____ SOURCE MATERIAL

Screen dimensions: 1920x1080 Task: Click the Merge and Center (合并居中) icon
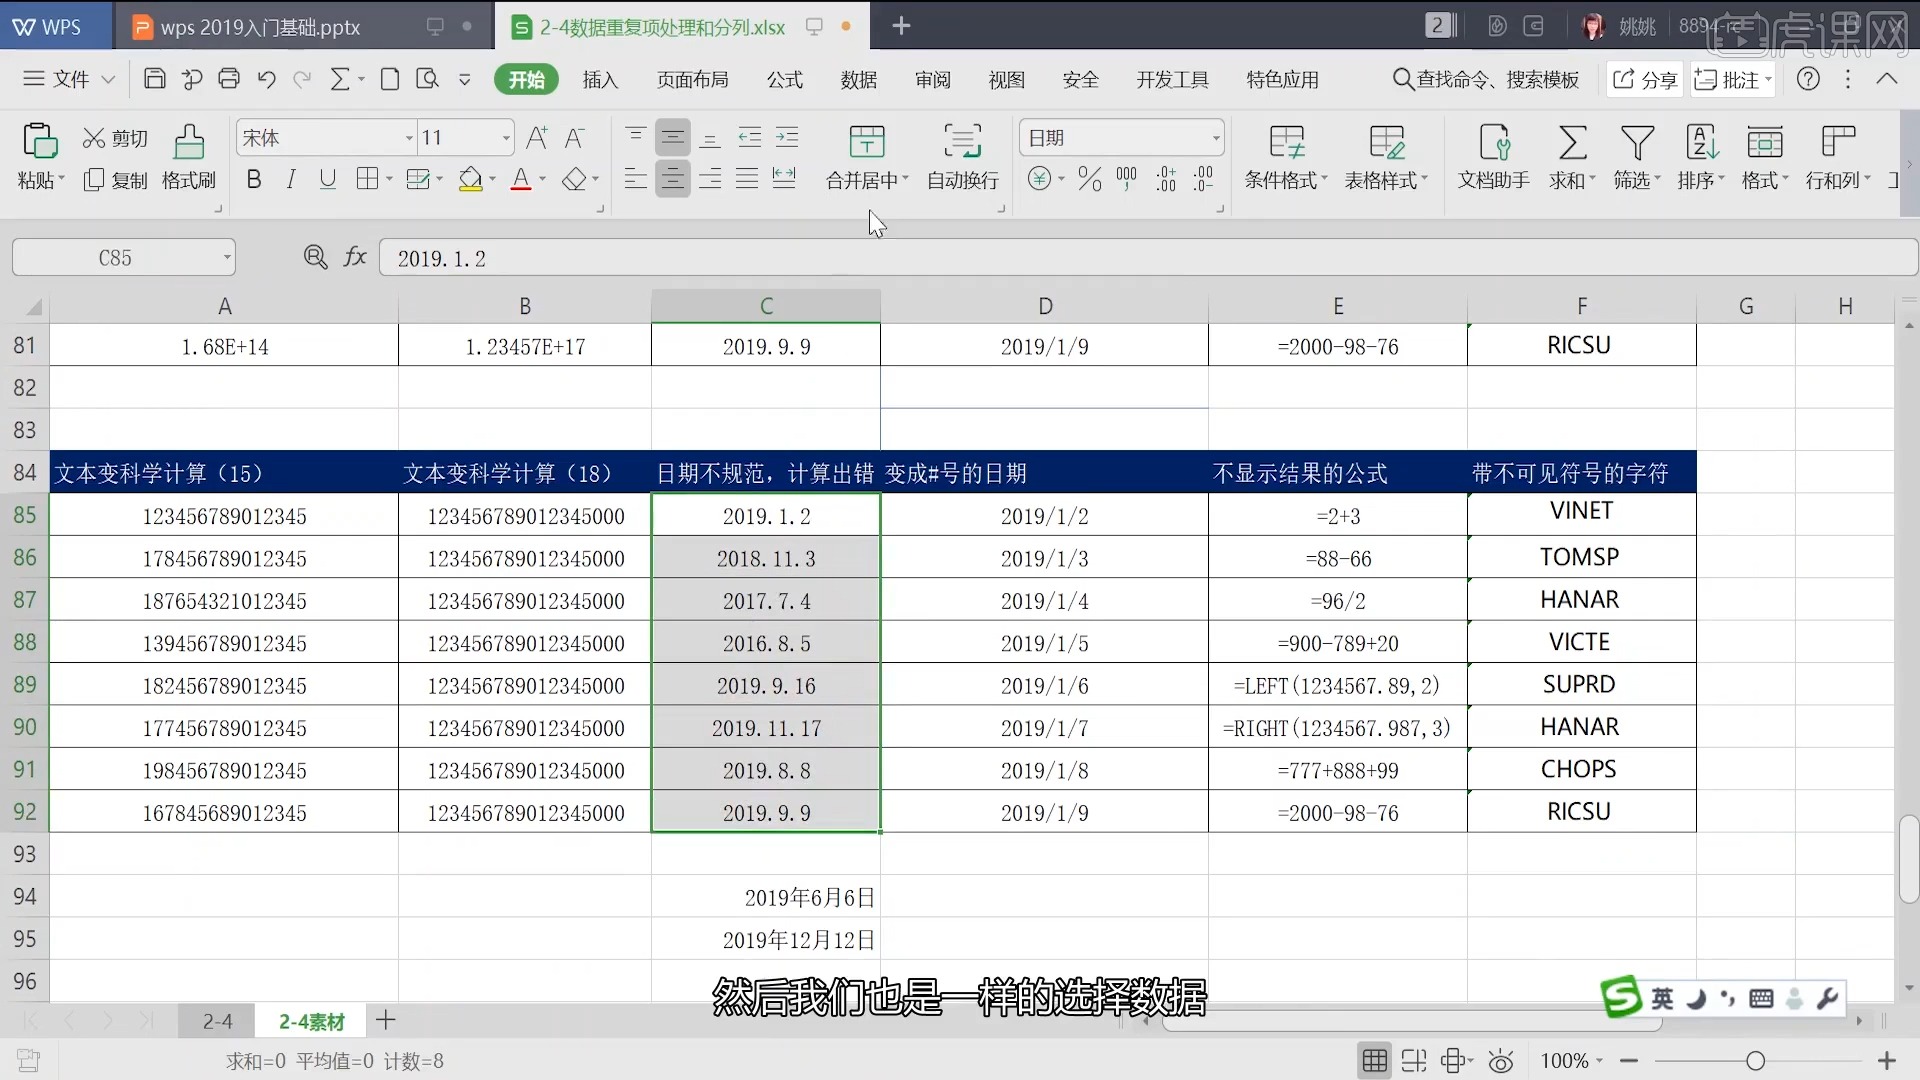[866, 142]
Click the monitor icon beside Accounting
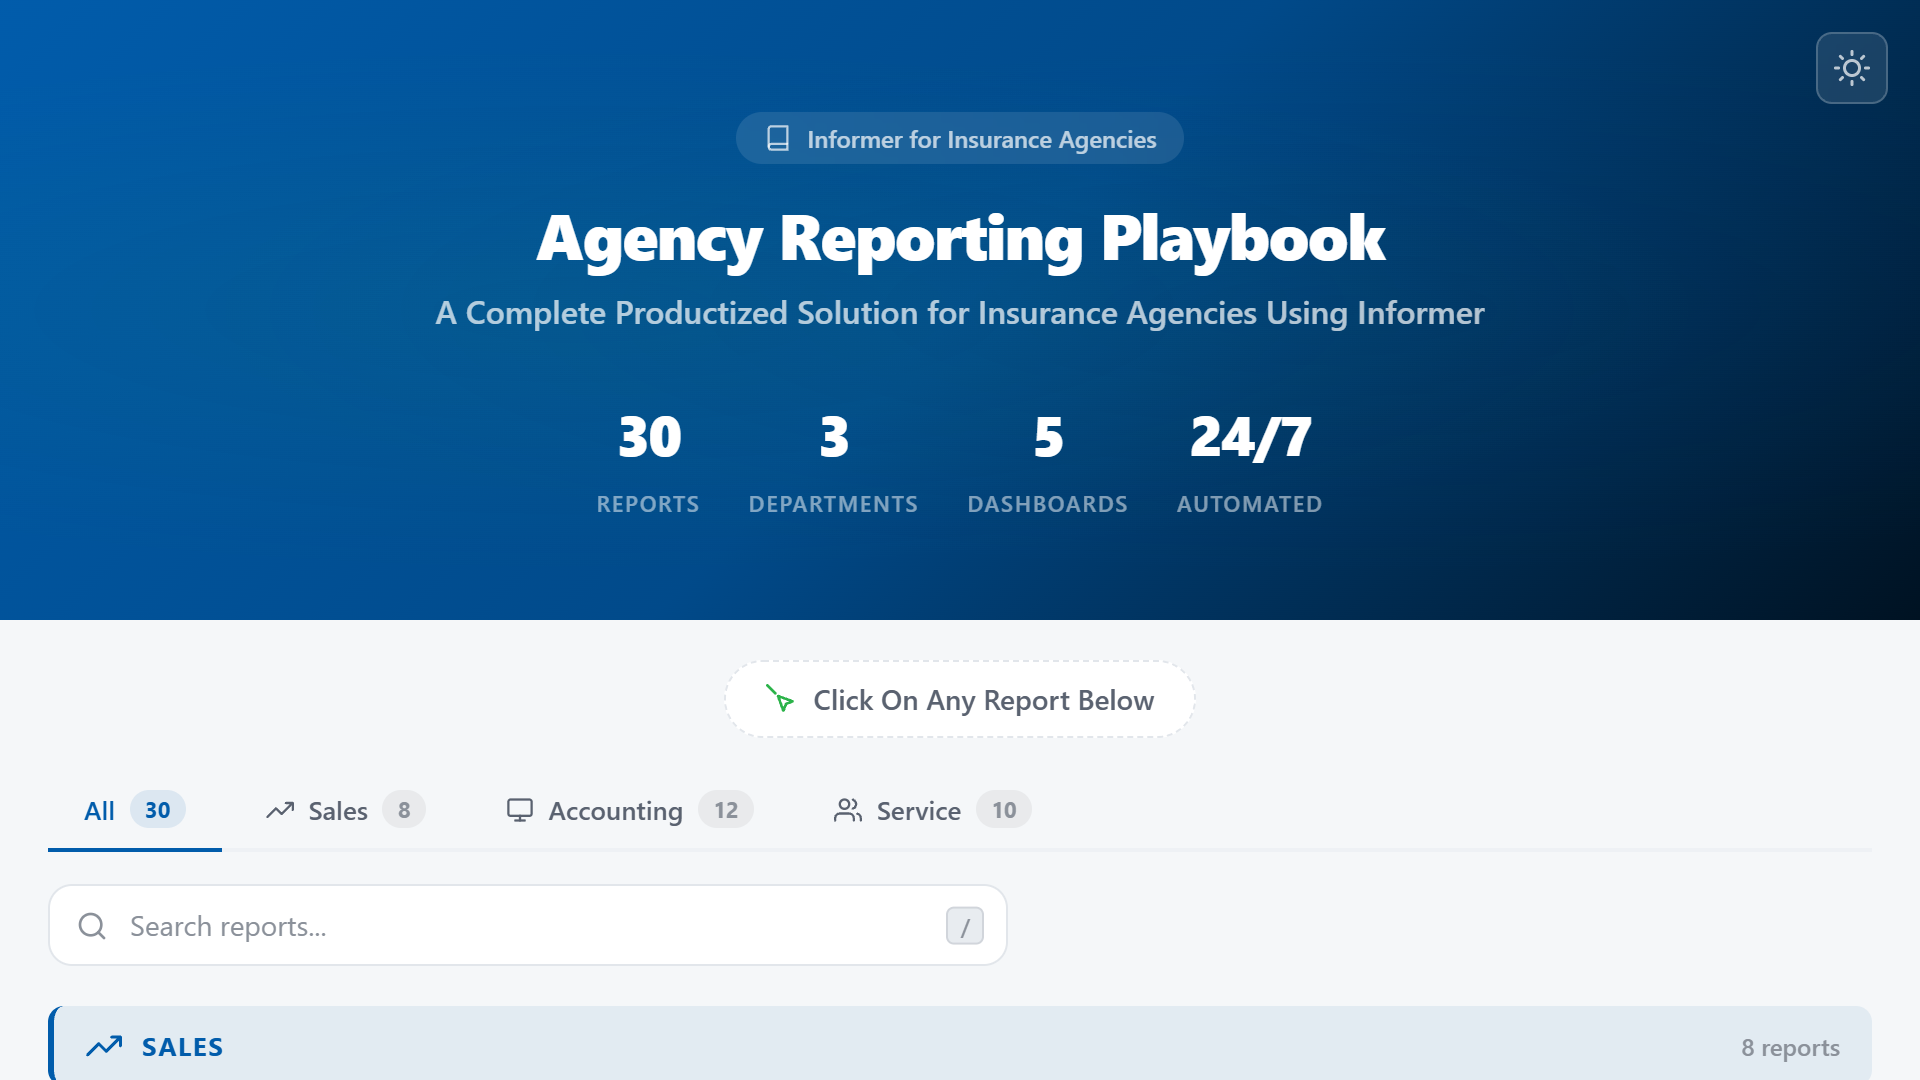The image size is (1920, 1080). 521,810
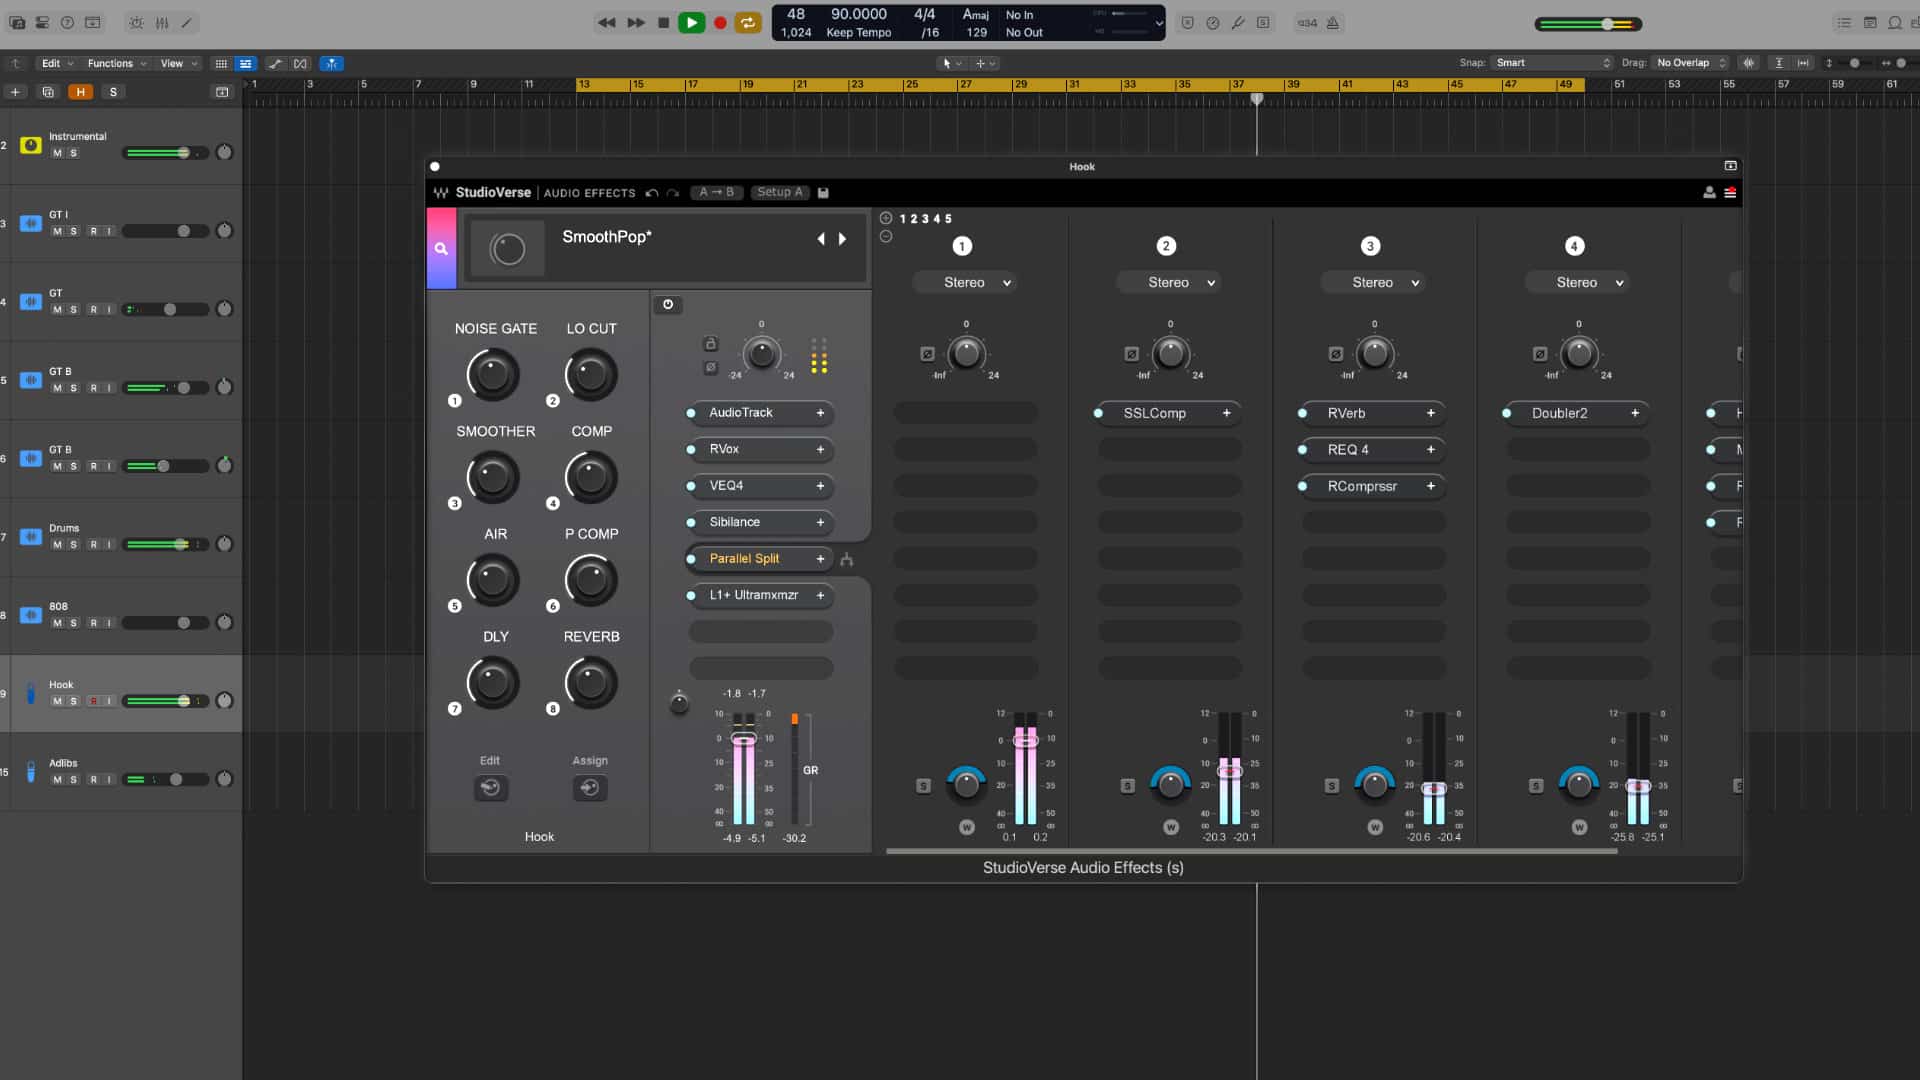Open the Snap Smart dropdown
This screenshot has width=1920, height=1080.
click(1552, 63)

________

# [PROBLEM REQUIREMENTS]
Print all of the records shown above exactly, leaving out each picture.

# [ANSWER TO THIS EXERCISE]
Screen dimensions: 1920x1080 Task: Click the Merge and Center (合并居中) icon
[866, 142]
Click the monitor icon beside Accounting
The image size is (1920, 1080). 521,810
Open the Snap Smart dropdown
This screenshot has width=1920, height=1080.
click(1552, 63)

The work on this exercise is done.